Figure 5: Career prediction curves for different levels of draft order, playing experience 
and age during first game played. 


resulting in the curves found in Figure 5. We include the High School level of experience 
even though the latest CBA requires at least one year post high school experience 
before being drafted. For age during first game played, we considered 19, 21, and 23 
years old. (We do not consider ages 21 and 23 for High School level of experience as 
those scenarios are practically impossible.) The curves are presented conditioned on the 
predicted number of games played averaged over all active players that belong to each 
respective group. 

Before describing results it is important to keep in mind that only players who 
played at least three years were included in the analysis.
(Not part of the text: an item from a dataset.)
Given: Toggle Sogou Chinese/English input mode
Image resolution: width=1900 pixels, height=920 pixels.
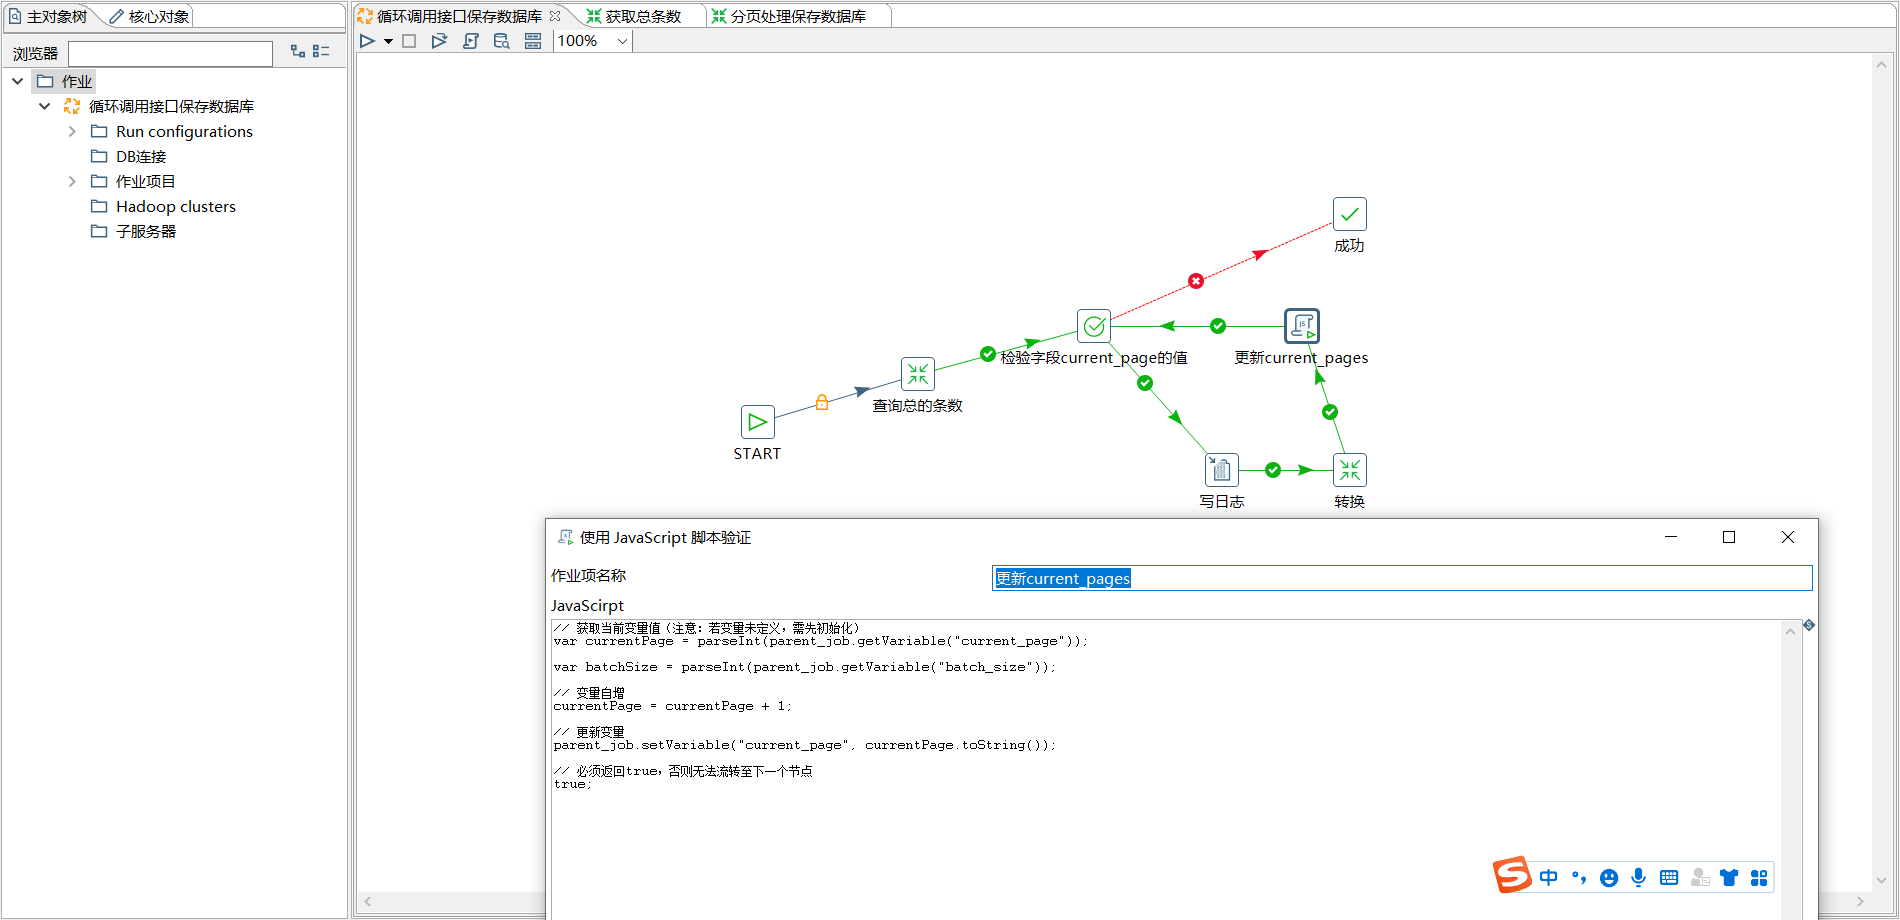Looking at the screenshot, I should 1548,877.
This explains the seemingly 
high predictions for second round picks. Also, from Table 1 it can be seen that only 
one player (considered in the analysis) was drafted in the second round straight from 
high school (Rashard Lewis). So you will notice that the predicted curve for this group 
follows a trajectory similar to that of Rashard Lewis’s career. Even with that being the 
case, a few interesting trends emerge. It appears that there is much more variability in 
curve location for Top Five Picks. Also the players that are Top Five Picks tend to reach 
their max production earlier in their career. Age clearly influences a player’s production 
as players that start their career at a younger age tend to have higher production 
rates. It appears that the shapes of curves vary by experience with international players 
decreasing slightly earlier relative to college or high school players. 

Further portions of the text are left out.